There was also a significant improvement in EFS among patients with treatment-naive early-stage disease (HR 0.32, 95% CI 0.14-0.74, P=0.0077), with no discernible difference in patients with isolated parenchymal recurrent NSCLC, which the authors attributed to low case numbers.
Moreover, while the EFS benefit in patients with PD-L1-positive tumors was more pronounced, patients with PD-L1-negative tumors also saw a significant benefit (HR 0.27, 95% CI 0.09-0.81, P=0.012).
Recurrences of any type as first event occurred in 36% of patients in the SABR group compared with 12% in the I-SABR group. Second primary lung cancer was seen in 8% and 3%, respectively. Thirteen patients died by the end of the study (nine in the SABR group and four in the I-SABR group), but overall survival data were not mature.
In a , Eric D. Brooks, MD, of the University of Florida College of Medicine in Jacksonville, noted that the trial results "show a potentially practice-changing approach using systemic immunotherapy after curative local treatment. Although this is only a phase II trial, the results are long-awaited, and finally support the much-needed use of effective and safe systemic therapy for early-stage disease."
For this study, Chang and colleagues randomized 156 patients with pathologically confirmed stages IA-IIB NSCLC or isolated parenchymal recurrences who were unable or unwilling to undergo surgery from June 2017 to March 2022, and 141 patients received their assigned therapy. Median age was 72 years, and the majority were women and white. Most had an Eastern Cooperative Oncology Group performance status score of 0-1.
Patients were randomly assigned 1:1 to receive SABR with or without four cycles of nivolumab (Opdivo; 480 mg once every 4 weeks, with the first dose on the same day as, or within 36 hours after, the first SABR fraction).
While there were no grade ≥3 adverse events among patients in the SABR-alone group, 15% of patients in the I-SABR group experienced grade 3 immunological adverse events related to nivolumab, the most frequent of which was fatigue. No grade ≥4 adverse events were reported in either group.
No participants in either group prematurely discontinued SABR. Toxicity resulted in withholding or delaying nivolumab for the subsequent cycle in five patients in the I-SABR group.

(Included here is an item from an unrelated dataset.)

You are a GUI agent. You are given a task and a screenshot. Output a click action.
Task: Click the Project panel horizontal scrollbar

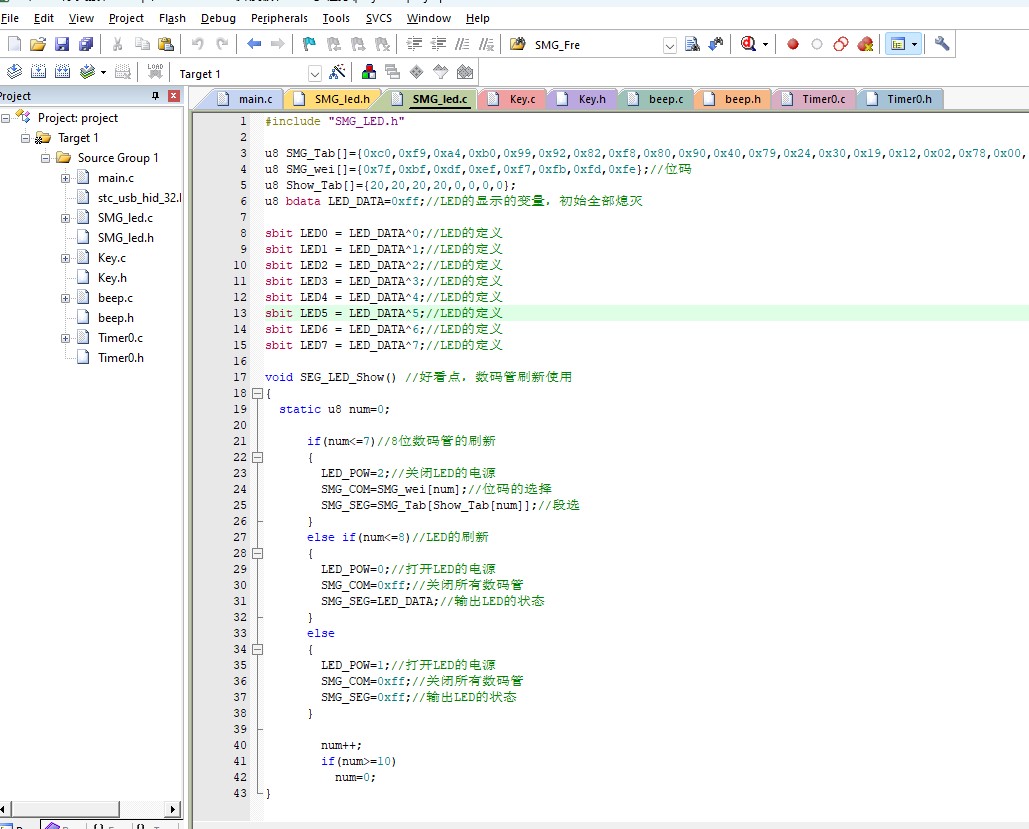click(x=90, y=809)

Chang and team acknowledged several limitations to the study, including its small sample size. Being a phase II study, it was conducted at few hospitals, was not double-blinded or placebo-controlled, and did not use masked independent central review of imaging. Furthermore, they noted that the study was not adequately powered to address the efficacy of the I-SABR regimen for patients with EGFR mutations or other oncogenic drivers "for which targeted agents are known to be effective in the metastatic setting."
Thus, the results do not preclude the need for large-volume multicenter phase III studies that are ongoing, they said.
Disclosures
Funding for the study was provided by Bristol-Myers Squibb, MD Anderson Cancer Center Alliance, National Cancer Institute through the Cancer Center Core Support Grant, and the Clinical and Translational Science Award to the University of Texas MD Anderson Cancer Center.
Chang had no disclosures. Co-authors reported multiple relationships with industry.
Brooks reported receiving research funding from the University of Florida, conference speaker honorarium and travel reimbursement from the International Symposium on Particle Therapy and the Jupiter Medical Center Thoracic Symposium, and has an unpaid advisory role in the National Association for Proton Therapy.
Primary Source
The Lancet
Chang JY, et al "Stereotactic ablative radiotherapy with or without immunotherapy for early-stage or isolated lung parenchymal recurrent node-negative non-small-cell lung cancer: an open-label, randomised, phase 2 trial" Lancet 2023; DOI: 10.1016/S0140-6736(23)01384-3.
Secondary Source
The Lancet
Brooks ED "Safe and effective systemic therapy for early-stage non-small-cell lung cancer" Lancet 2023; DOI: 10.1016/S0140-6736(23)01464-2.